A poet once wrote "life is all...but one fleeting glance," and so it is for "The Girl on the Train" who rides Metro-North every day on her way into the city, looking out at the neighborhood where she used to live and musing about one good-looking couple, the young wife in particular.

She sees her with a man who is not her husband, and this becomes important when Megan, the young wife, goes missing. Blunt's character, Rachel, becomes a suspect.

Haley Bennett makes the most of her supporting part, bringing depth and complexity to every second of her time on screen.

The missing person worked as a nanny for Rachel's ex-husband, played by Justin Theroux, and suspicions are raised when the audience learns Rachel has been stalking him and his new wife.

All bets are off because Rachel is an alcoholic, and in a scene that takes place during an Alcoholics Anonymous meeting, Blunt captures perfectly the desperation of the disease.

Blackouts follow binges with frightening consequences as the police continue to investigate Megan's disappearance.
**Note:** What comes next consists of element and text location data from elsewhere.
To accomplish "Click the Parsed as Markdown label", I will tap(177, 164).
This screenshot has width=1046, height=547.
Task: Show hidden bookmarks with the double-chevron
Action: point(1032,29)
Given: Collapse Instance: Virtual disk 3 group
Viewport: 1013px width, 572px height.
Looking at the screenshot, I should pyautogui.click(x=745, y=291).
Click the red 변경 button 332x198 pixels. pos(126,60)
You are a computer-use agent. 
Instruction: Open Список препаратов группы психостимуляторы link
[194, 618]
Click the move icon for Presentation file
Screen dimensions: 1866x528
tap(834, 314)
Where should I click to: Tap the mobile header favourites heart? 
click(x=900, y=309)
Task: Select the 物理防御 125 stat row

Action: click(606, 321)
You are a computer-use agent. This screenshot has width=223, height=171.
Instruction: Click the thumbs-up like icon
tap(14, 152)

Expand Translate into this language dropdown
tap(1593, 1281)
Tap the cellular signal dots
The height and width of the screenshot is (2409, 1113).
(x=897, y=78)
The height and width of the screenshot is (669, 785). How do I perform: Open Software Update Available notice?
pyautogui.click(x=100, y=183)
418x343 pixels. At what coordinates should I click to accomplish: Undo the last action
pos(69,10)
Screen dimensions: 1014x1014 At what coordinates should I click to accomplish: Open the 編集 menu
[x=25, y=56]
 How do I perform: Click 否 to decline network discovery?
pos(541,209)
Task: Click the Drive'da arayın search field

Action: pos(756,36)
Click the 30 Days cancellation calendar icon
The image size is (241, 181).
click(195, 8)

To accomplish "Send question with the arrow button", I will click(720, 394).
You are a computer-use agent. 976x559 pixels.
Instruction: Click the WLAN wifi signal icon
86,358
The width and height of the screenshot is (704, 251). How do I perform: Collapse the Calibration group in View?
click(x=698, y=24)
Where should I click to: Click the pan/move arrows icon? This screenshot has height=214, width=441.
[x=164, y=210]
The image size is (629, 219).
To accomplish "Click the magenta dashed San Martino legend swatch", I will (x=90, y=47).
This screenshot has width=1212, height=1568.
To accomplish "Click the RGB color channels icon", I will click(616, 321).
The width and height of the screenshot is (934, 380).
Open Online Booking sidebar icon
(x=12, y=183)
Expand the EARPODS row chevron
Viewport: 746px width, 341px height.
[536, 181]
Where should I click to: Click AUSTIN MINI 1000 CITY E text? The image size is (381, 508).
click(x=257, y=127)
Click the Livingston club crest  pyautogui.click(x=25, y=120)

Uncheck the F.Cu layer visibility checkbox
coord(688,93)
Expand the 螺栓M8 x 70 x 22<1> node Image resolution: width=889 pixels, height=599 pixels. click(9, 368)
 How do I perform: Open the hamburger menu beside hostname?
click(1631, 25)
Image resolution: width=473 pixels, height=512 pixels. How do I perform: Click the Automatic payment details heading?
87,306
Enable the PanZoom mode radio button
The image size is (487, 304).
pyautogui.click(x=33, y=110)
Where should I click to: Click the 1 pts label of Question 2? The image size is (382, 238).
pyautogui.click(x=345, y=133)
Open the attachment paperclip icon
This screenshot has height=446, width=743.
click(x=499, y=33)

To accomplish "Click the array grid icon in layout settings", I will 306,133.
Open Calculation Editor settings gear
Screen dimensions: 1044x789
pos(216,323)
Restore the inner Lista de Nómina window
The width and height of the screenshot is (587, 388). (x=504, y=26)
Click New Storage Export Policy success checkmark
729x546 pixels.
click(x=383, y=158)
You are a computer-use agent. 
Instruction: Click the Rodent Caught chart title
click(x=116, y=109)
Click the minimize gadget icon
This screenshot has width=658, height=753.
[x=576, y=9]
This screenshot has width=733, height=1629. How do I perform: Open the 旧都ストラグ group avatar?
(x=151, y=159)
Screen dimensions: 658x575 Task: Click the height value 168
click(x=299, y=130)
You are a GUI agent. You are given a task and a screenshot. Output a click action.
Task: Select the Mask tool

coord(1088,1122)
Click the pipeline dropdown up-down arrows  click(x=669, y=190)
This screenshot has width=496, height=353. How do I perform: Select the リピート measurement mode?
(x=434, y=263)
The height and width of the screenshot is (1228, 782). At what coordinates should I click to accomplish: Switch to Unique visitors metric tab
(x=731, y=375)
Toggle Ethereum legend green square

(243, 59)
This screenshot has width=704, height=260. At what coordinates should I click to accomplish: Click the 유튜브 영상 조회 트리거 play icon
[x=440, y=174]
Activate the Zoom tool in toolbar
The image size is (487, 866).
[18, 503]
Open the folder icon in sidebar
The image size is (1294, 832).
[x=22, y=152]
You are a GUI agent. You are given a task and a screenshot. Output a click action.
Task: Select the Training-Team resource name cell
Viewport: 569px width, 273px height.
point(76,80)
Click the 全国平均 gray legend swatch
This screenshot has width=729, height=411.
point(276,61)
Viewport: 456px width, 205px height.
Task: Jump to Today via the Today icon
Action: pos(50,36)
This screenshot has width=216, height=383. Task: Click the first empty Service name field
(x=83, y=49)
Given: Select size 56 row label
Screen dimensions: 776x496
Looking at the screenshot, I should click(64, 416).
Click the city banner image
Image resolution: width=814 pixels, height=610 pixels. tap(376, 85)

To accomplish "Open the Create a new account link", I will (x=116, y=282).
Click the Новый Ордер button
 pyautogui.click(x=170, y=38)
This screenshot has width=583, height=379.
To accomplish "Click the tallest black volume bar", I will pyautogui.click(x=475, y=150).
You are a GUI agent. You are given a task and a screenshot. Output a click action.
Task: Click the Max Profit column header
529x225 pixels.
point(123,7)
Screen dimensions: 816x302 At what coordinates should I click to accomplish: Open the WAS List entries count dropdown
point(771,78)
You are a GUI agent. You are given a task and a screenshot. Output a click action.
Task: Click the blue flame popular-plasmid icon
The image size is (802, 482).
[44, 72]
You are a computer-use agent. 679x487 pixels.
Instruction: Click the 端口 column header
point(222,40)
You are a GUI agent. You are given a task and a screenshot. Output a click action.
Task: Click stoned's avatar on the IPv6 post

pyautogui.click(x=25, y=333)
It's the best performance by an actress on the big screen so far this year, and Blunt deserves an Oscar nomination for the way she communicates the pain and pathos of "The Girl on the Train."

The movie is based on a best-selling novel that many readers worried would fall short on the big screen, but it doesn't. In fact, a second viewing might be in order to experience all of the film's many wonders.